Rename "breadcrumb arrow" to "breadcrumb chevron" in the records from the line with "The height and" up to and including the line with "will click(32, 53).". Give back only those lines, with everything else left unchanged.

---*---

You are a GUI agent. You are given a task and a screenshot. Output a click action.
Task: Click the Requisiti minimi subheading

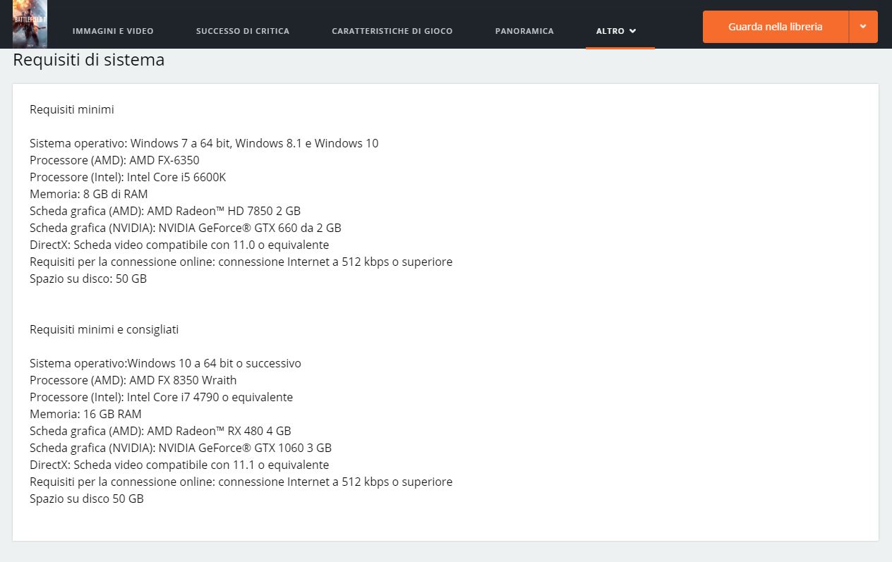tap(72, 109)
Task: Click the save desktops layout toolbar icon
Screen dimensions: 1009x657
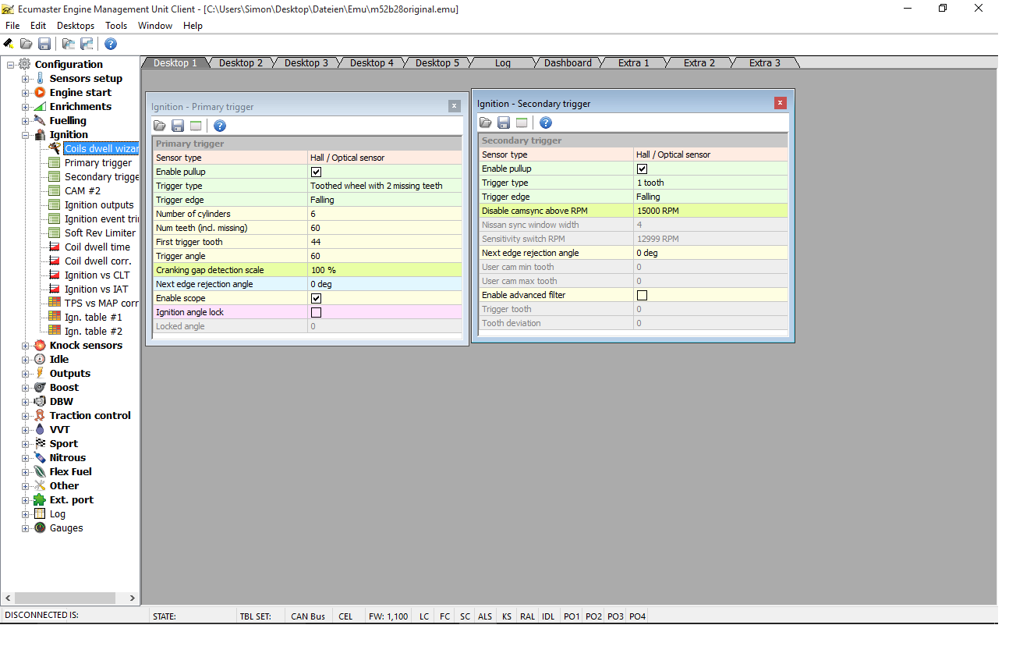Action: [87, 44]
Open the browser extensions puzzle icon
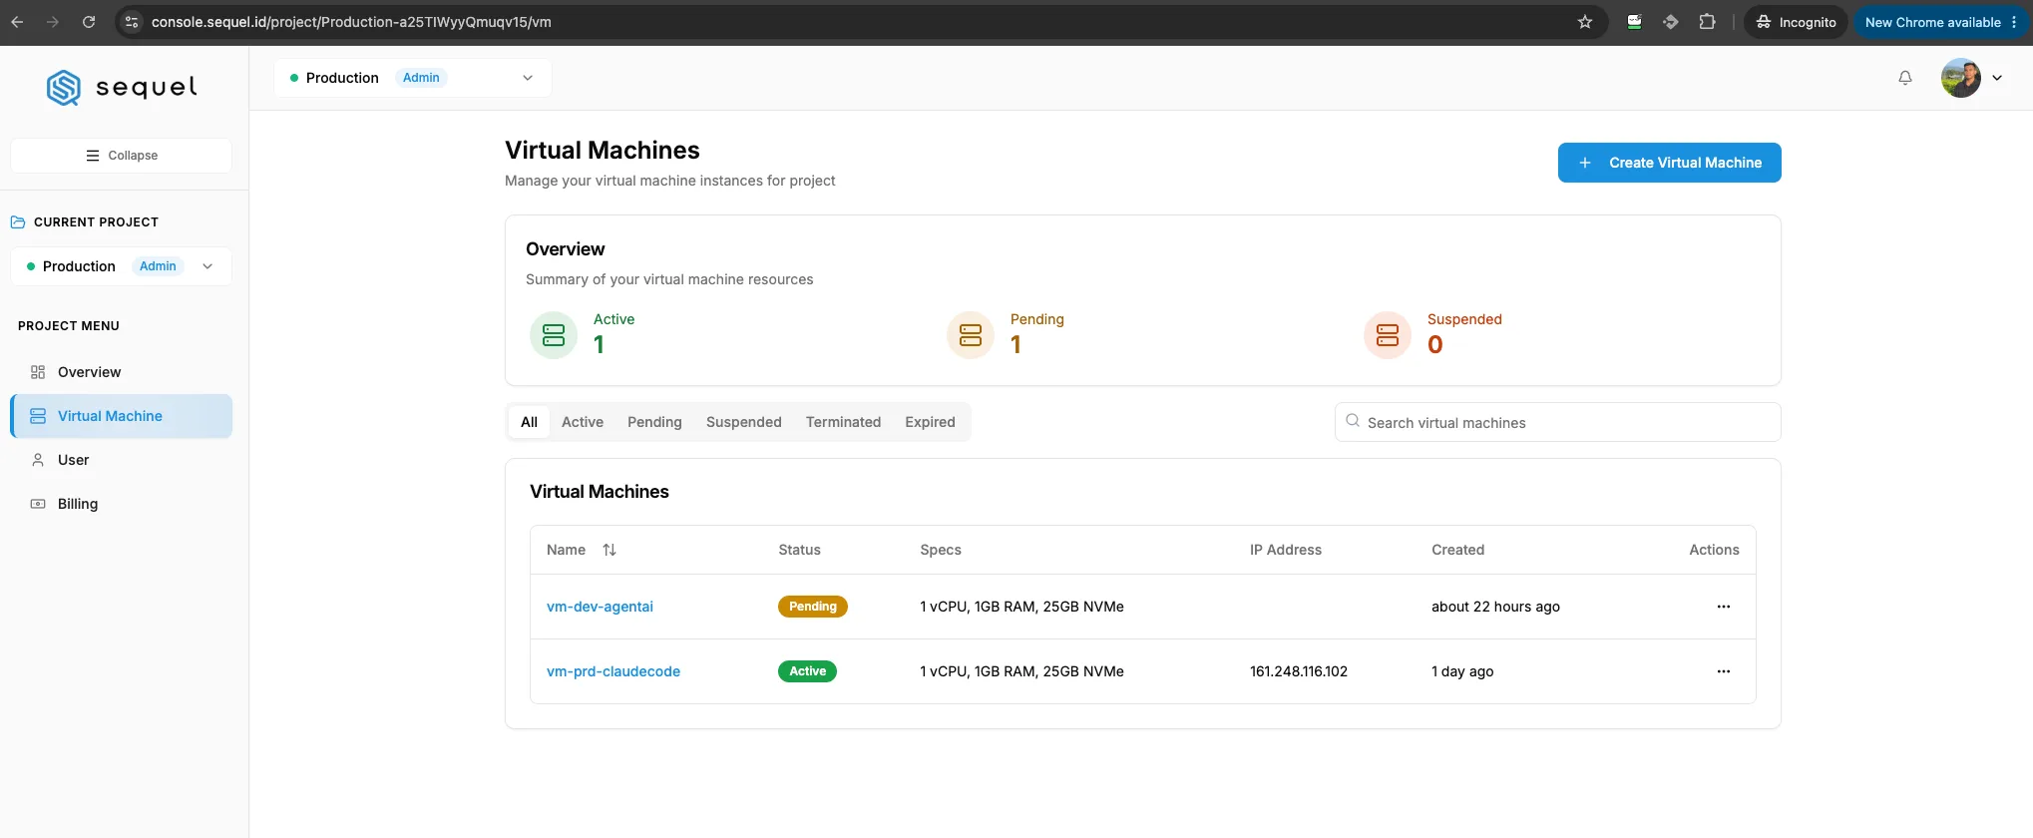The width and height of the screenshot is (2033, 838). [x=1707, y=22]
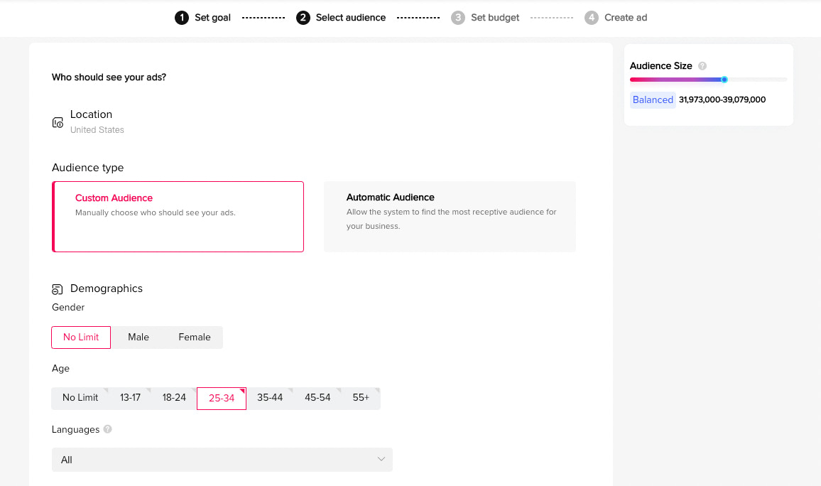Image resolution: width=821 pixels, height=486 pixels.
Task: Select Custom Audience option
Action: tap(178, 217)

---*---

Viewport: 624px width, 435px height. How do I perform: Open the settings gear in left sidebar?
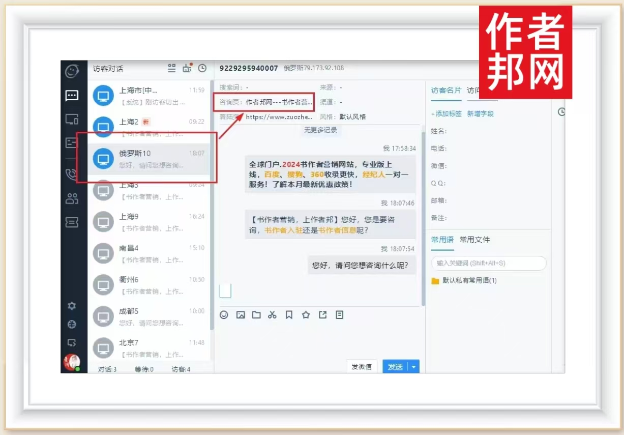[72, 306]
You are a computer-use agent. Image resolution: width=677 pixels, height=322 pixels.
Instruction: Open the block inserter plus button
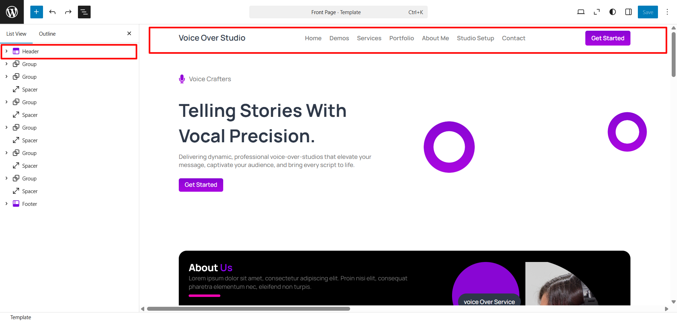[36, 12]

---*---

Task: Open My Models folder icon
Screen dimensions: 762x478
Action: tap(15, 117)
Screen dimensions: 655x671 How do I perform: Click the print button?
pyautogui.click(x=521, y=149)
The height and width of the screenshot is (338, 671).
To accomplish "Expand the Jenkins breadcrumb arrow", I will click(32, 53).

---*---

▶ PROBLEM SOLUTION
The height and width of the screenshot is (338, 671).
To accomplish "Expand the Jenkins breadcrumb chevron", I will click(32, 53).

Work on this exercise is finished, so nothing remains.